Trump’s Business Approach

Here’s a surprise:  Congress is mired in disputes about the new legislation that is supposed to “repeal and replace” the Affordable Care Act (or at least claims to do something to deal with the ongoing problems with President Obama’s signature legislation).  There was supposed to be a vote on the legislation on the floor of the House of Representatives yesterday, but the tally got postponed over concerns that the legislation might fail.

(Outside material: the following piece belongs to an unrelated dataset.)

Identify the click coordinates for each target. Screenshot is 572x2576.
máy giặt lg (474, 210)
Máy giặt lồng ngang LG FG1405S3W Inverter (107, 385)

President Trump has been involved in the wrangling, and last night he weighed in with what the Washington Post described as an “ultimatum.”  According to the Post, Trump told the Republicans in the House to either pass the legislation on Friday, or reject it, in which case Trump will move on to other items on his agenda.  Trump apparently will leave it up to the Republicans in the House to figure out whether they can agree or not.

the-interview-donald-trump-sits-down-with-business-insiderIt’s an interesting approach, and I suspect that it comes from Trump’s years of working in the business world.  Corporations typically don’t engage in open-ended negotiations, allowing events to marinate and slowly come together — which often seems to be how Congress works (if you believe that Congress works at all).  Instead, because there’s a time value to money and limits to corporate resources that can be expended on potential deals that don’t materialize, corporations set establish priorities, set deadlines, and push.  Once a deadline gets set, it becomes another means of applying pressure to the parties to reach an agreement, and if the deal doesn’t get done by the deadline, typically that takes the transaction off the table, the corporation moves on, and there is no going back.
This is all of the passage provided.